In search of the right stuff

Why are there so few conservatively-minded novelists?

Books Columns

This article is taken from the July 2021 issue of The Critic. To get the full magazine why not subscribe? Right now we’re offering five issue for just £10.


The Secret Author is not a Conservative. He rarely looks at the current Cabinet without feeling the need of a bath, and his position is that of a disillusioned Labour voter who believes that the greatest political tragedy of the past thirty years was the premature death of John Smith. But in strictly professional terms, nothing would give him greater pleasure than the emergence on our bookshop shelves and in our Sunday arts supplements of a proper right-wing literature.

Or make that the re-emergence. For, as anyone over the age of 50 will remember, until at least the middle of the 1990s such a thing still existed in the UK. It was not that novelists such as Kingsley Amis, Piers Paul Read, Ferdinand Mount and V.S. Naipaul or poets like Philip Larkin filled their work with outright propaganda, merely that it was impossible to read their books without divining that their approach to life was essentially reactionary. They disliked “progressive” movements in politics and the arts not because they feared the thought of a more equitable world but because they believed that many progressives are simply nest-featherers whose interventions help no one but themselves.

• **Work to do**
1. Write out the column on right-wing literature from "This article is" up to and including "for just £10.".
2. Answer these questions about the column on right-wing literature:
(a) Which issue of The Critic is the article taken from?
(b) Whose premature death does the Secret Author regard as the greatest political tragedy of the past thirty years?
(c) Until when, at least, did a right-wing literature still exist in the UK?
You can ignore the listing for this work.

• **Information provided**

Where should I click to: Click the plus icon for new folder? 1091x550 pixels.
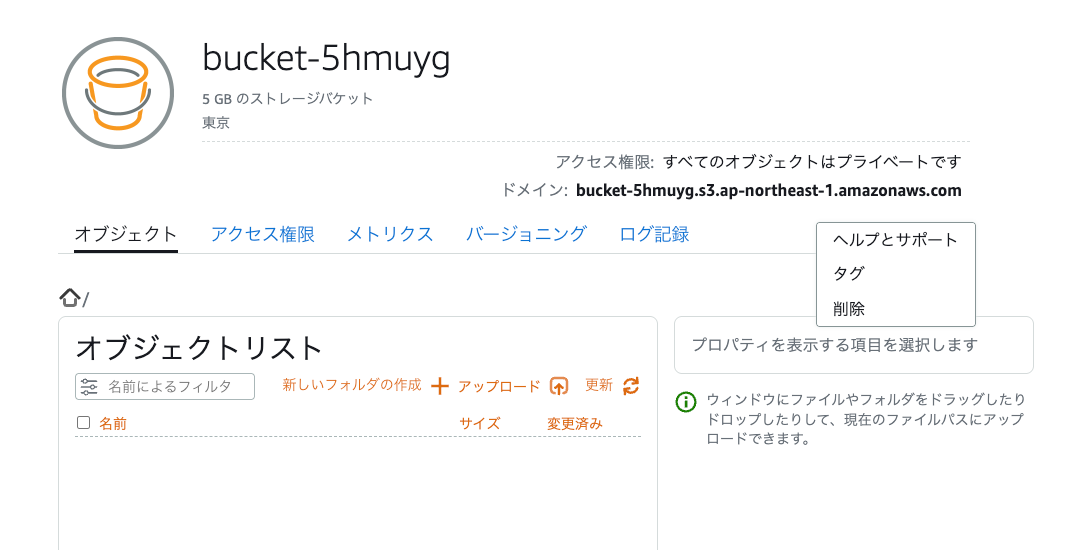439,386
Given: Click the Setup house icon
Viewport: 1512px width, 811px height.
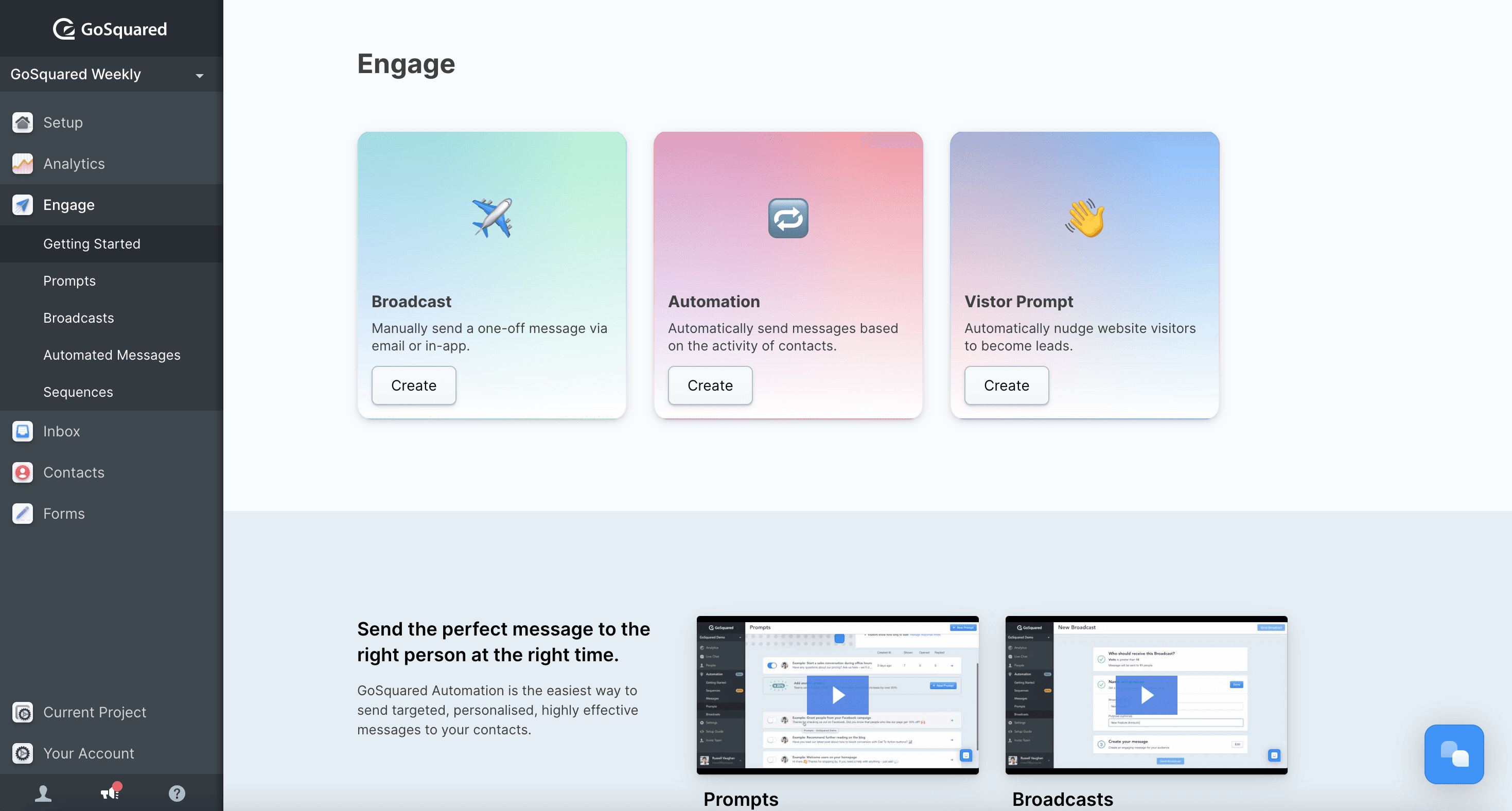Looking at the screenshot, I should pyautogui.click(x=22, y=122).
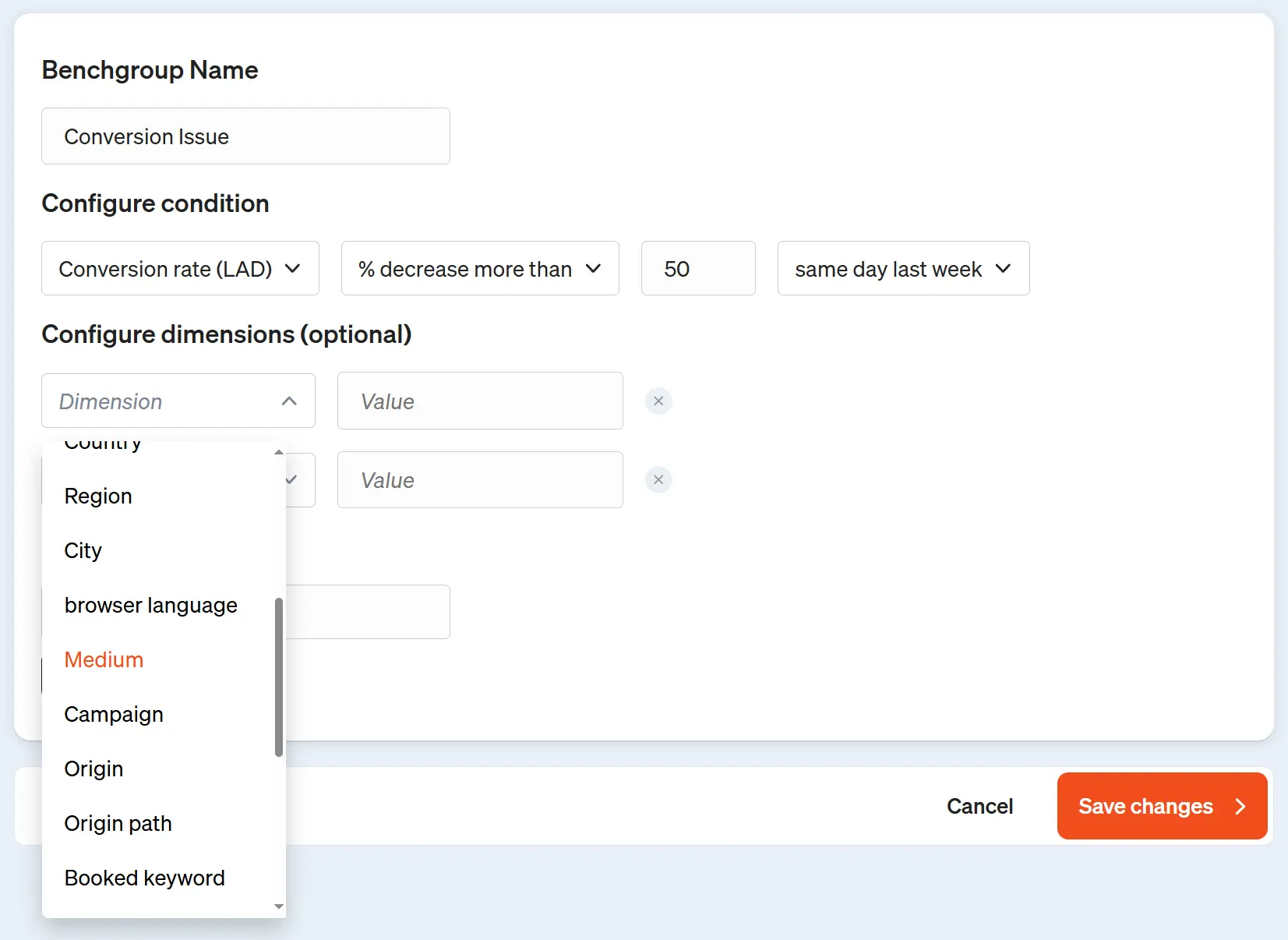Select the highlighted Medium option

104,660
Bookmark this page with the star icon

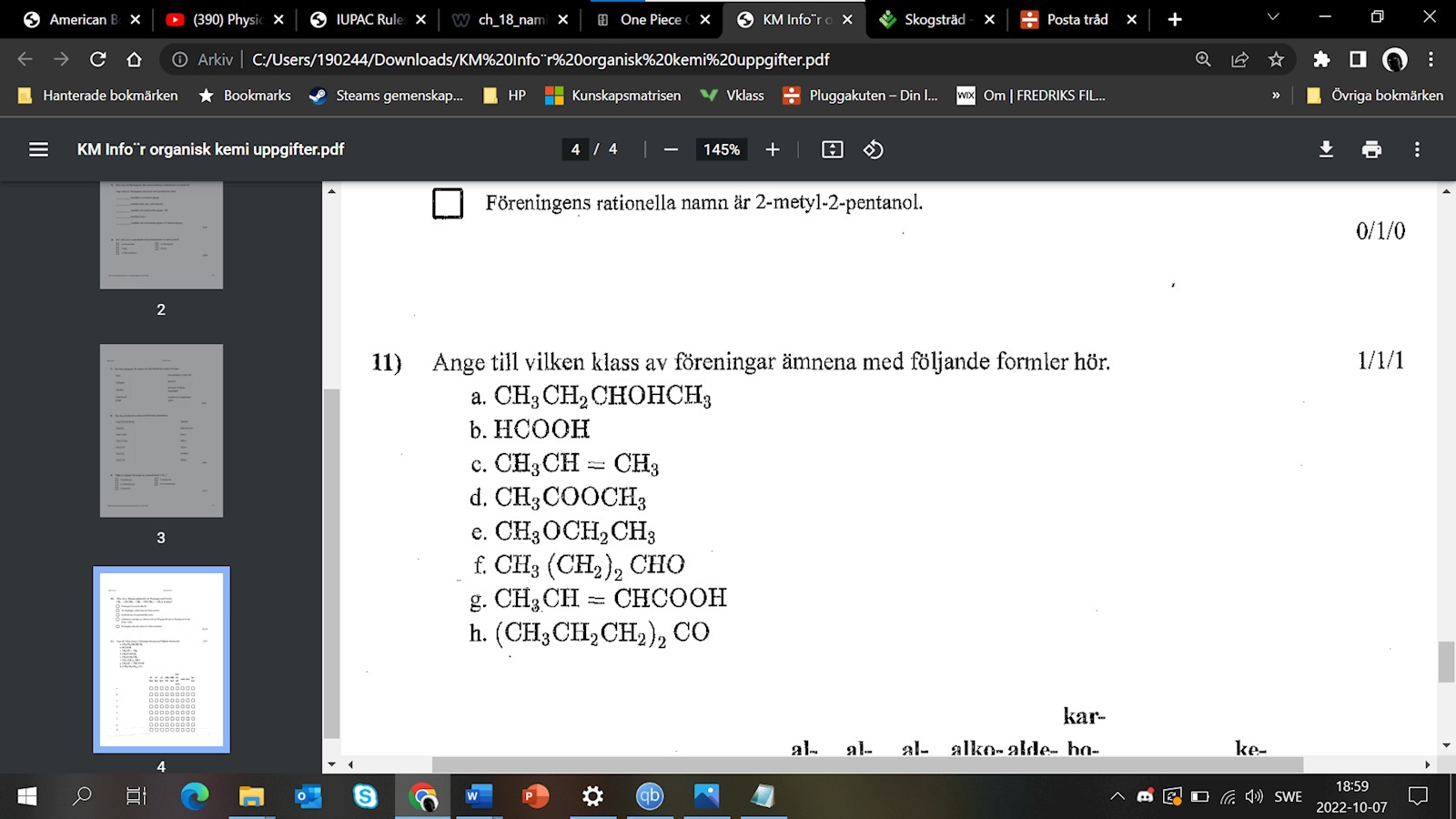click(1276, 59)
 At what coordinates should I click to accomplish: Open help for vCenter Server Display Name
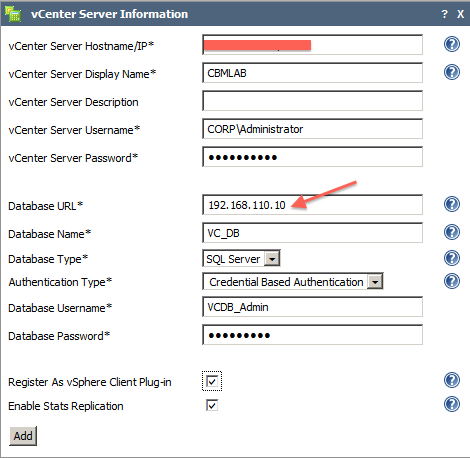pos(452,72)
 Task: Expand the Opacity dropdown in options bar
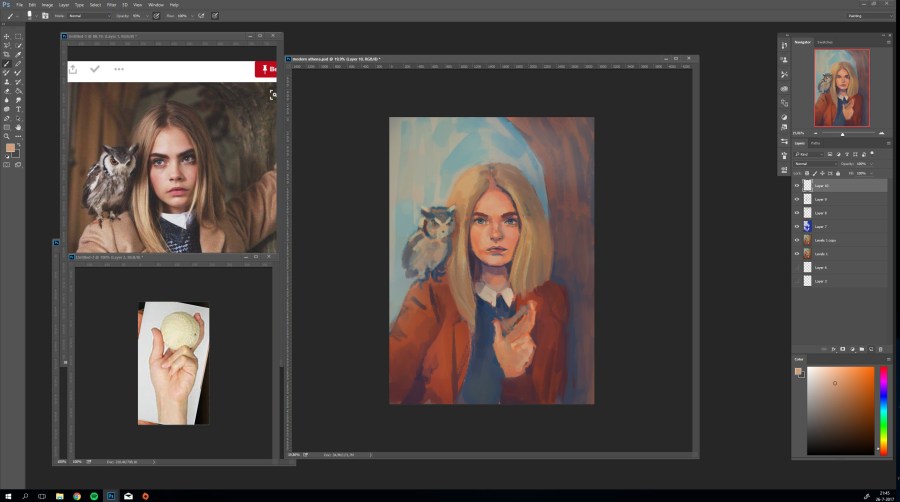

• **Answer set**
1.
This article is taken from the July 2021 issue of The Critic. To get the full magazine why not subscribe? Right now we’re offering five issue for just £10.

2.
(a) The July 2021 issue
(b) John Smith's
(c) Until at least the middle of the 1990s